Warung kopi lebih longgar dalam hal penggunaan metode analisis. Tidak saklek seperti metodologi di perguruan tinggi atau di dunia akademik. Metodologi bisa dirumuskan sendiri, bisa juga meminjam metodologi yang sudah atau pernah ada. Namun, yang umum di warung kopi adalah metode dirumuskan sesuai dengan sifat dan jenis kesimpulan yang dikehendaki. Kesimpulan juga tetap memiliki peluang melarikan diri presmis yang digunakan.

Beberapa pekan terakhir ini, warung kopi dikejutkan oleh tewasnya tiga orang polisi dan seorang tentara AU dalam upaya membuka blokade oleh mahasiswa Uncen terhadap jalan arteri yang menghubungkan Kota Jayapura dengan Bandar Udara Sentani. Berbagai ragam menu topik yang berkembang dari meja ke meja lainnya. Tulisan ini hanya melaporkan topik yang menyangkut denyut persiapan berdirinya Republik Rakyat Cendrwasih (RRC).

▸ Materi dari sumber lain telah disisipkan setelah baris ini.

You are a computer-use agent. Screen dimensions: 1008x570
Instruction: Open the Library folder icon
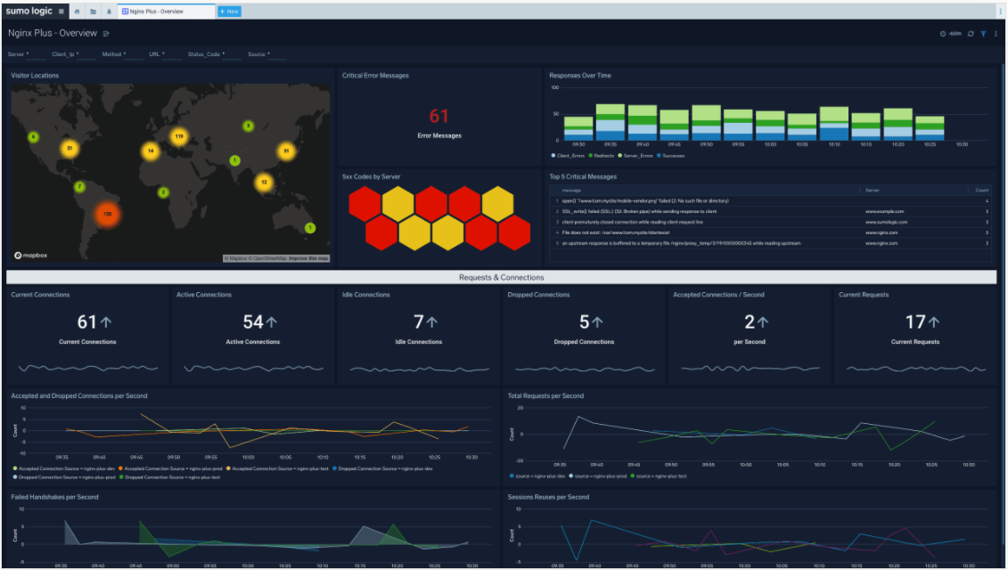[x=94, y=12]
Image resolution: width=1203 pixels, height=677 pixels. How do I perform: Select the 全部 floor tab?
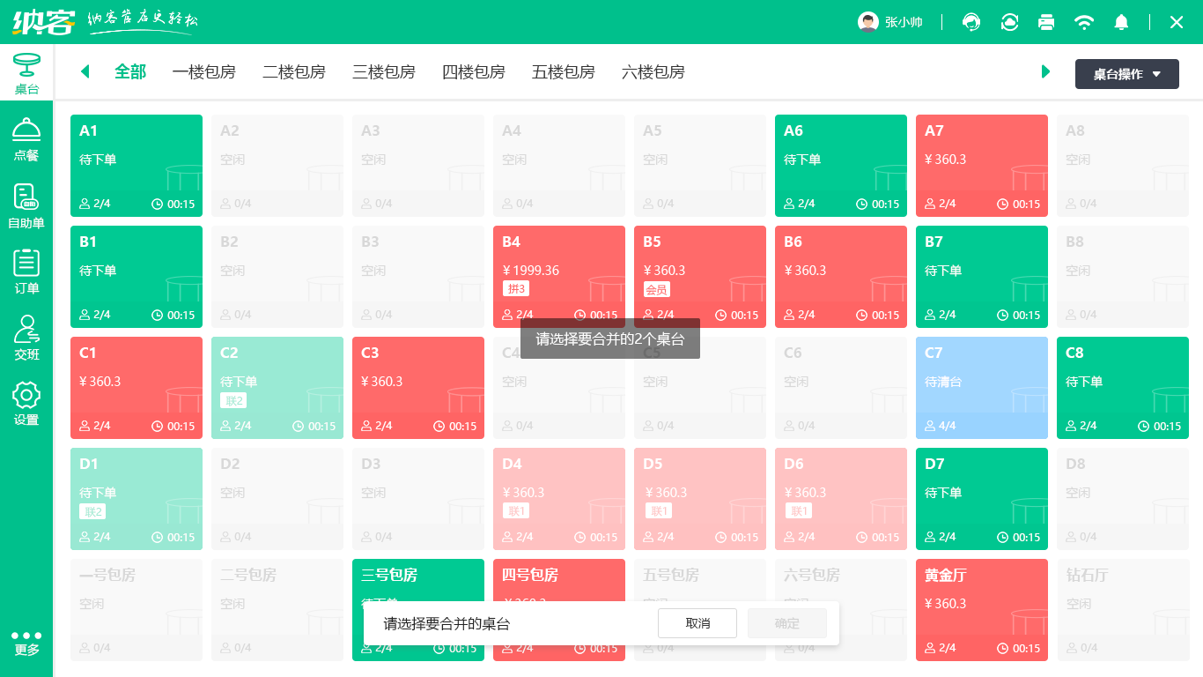pos(130,71)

Kontroversi penutupan FI di warung kopi telah bergerak liar: bergetar dan menggetarkan. Dalam tempo sehari, beberapa orang, Amir Madjid, Nadjib Latandang, dan Abubakar berhasil merampungkan kehancuran NKRI. Cukup dengan dua cangkir kopi hangat, mereka mampu meluluh-lantakkan NKRI. Mereka menggunakan metode yang berbeda, namun tetap berakhir pada titik yang sama, kelam dan menyedihkan.

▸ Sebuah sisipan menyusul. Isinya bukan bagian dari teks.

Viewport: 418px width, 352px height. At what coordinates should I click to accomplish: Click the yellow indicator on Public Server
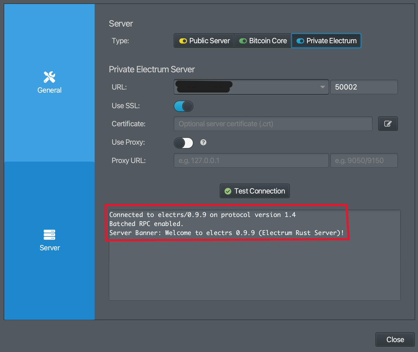coord(183,41)
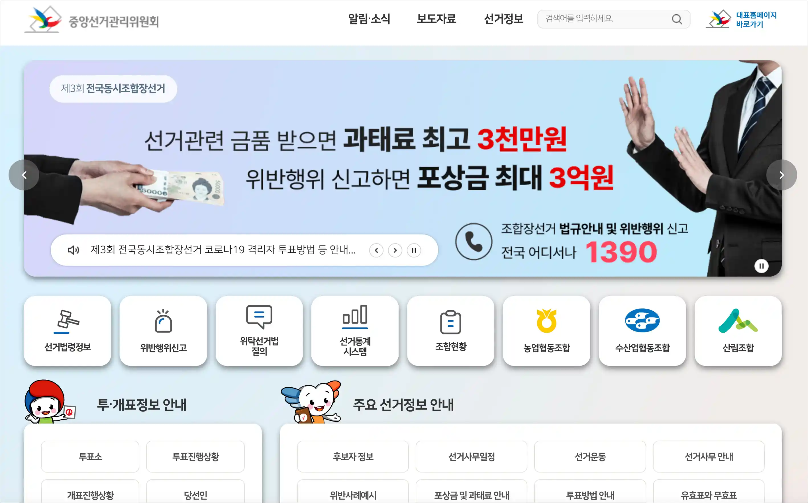The image size is (808, 503).
Task: Open 선거통계 시스템 bar chart card
Action: 355,331
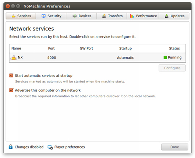
Task: Open the Performance tab
Action: (143, 16)
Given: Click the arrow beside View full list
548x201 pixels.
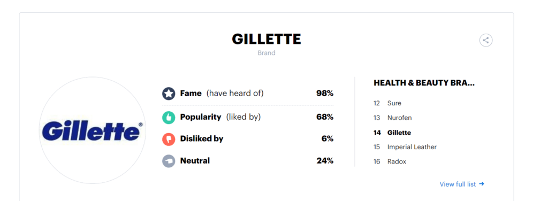Looking at the screenshot, I should point(482,184).
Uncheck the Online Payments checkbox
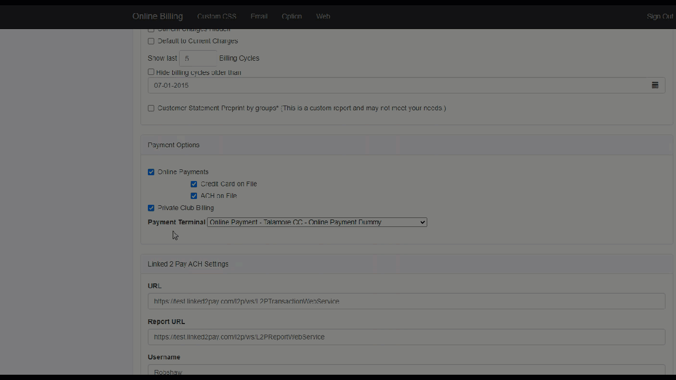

MENURUT Amir Madjid, seorang pensiunan pejabat sipil, pergolakan di Papua itu sebenarnya disetting oleh Central Intelligence Agency (CIA) Amerika Serikat. Analisisnya dimulai dengan asumsi dasar bahwa AS menginginkan Papua tidak lagi berada di bawah naungan kedaulatan Negara Kesatuan Republik Indonesia (NKRI). Madjid membutuhkan dua cangkir kopi untuk menuntaskan paparan analisisnya pada menit ke-140. Dalam analisis itu, ia berterus terang bahwa asumsinya ditopang oleh kebencian yang lemah tetapi tetap dalam bingkai akal sehat.

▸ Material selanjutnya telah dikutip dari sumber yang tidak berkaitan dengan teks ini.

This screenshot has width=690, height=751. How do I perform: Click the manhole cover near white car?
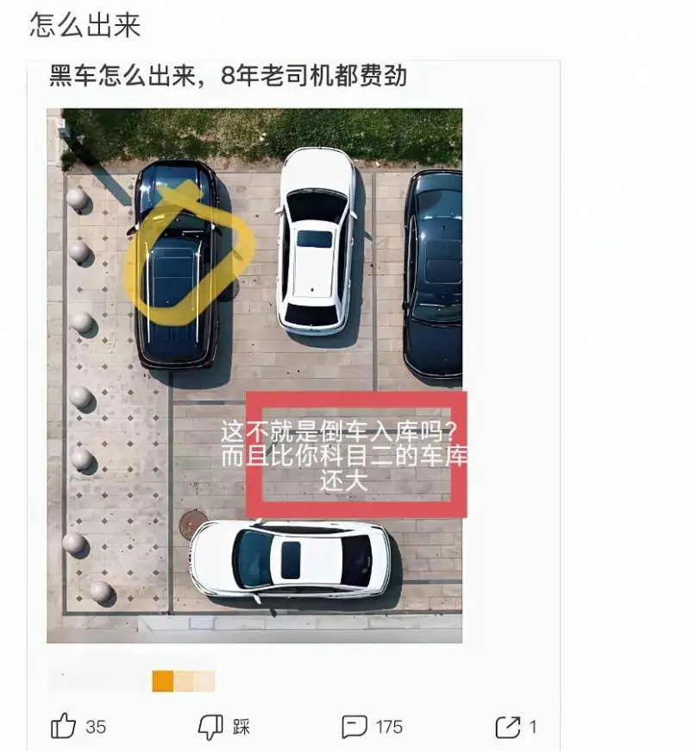(193, 523)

Kata Madjid, CIA sudah menyusup ke Papua dan Jakarta untuk menggerakkan masyarakat Papua serta mahasiswa di sana untuk melancarkan tuntutan agar PT Freepot Indonesia (FI) yang berasal dari AS itu ditutup. Fakta yang dijadikan landasan Majid adalah adanya gerakan simultan masyarakat Papua di Bumi Cendrawasih dengan masyarakat Papua rantau di Jakarta atau di Jawa. Selain simultan, secara horisontal juga kian meluas, gerakannya rapi, sistematis, berlarut, dan sasarannya jelas: ketidak-adilan. Ketidak-adilan yang berhasil tereksploitasi yang berujung pada tuntutan penutupan FI adalah bahwa “emas Papua untuk FI dan Jakarta, bukan untuk pribumi Papua”.

Ketika situasi chaos Papua dan area FI di Timika kian tak terkendali, baik oleh sipil (polisi) maupun militer, maka AS akan terlibat langsung mengevakuasi warganya yang ada di Papua. Begitulah tukas Madjid melanjutkan analisisnya. Atas dasar itu, maka AS akan mengerahkan pasukan militernya memasuki perairan Indonesia di Papua. Menurut Madjid, AS dapat melakukan itu dengan mudah karena beberapa divisi AL AS kini tengah latihan bersama dengan TNI AL di wilayah perairan Indonesia. Di kawasan selatan Asia Tenggara, kapal induk AS juga setiap saat siap digerakkan menuju sasaran.

Ketika evakuasi oleh militer AS itu digelar, rakyat Papua akan dipersenjatai secara diam-diam. Militer AS juga merasa bertanggung jawab secara moral untuk melindungi rakyat Papua oleh tindakan represif-dendam militer dan polisi Indonesia akibat tewasnya tiga polisi dan seorang personel TNI AU sebelumnya. Karena FI dan kantor-kantornya di Timika dan Papua adalah asset milik warga AS yang membayar pajak di negara asalnya, maka militer AS juga membangun pangkalannya di situs-situs tersebut untuk menjamin keamanan warganya dan aset-aset miliknya warganya. Di pangkalan ini pula, warga Papua yang berorientasi separatis akan mendapat perlindungan suaka.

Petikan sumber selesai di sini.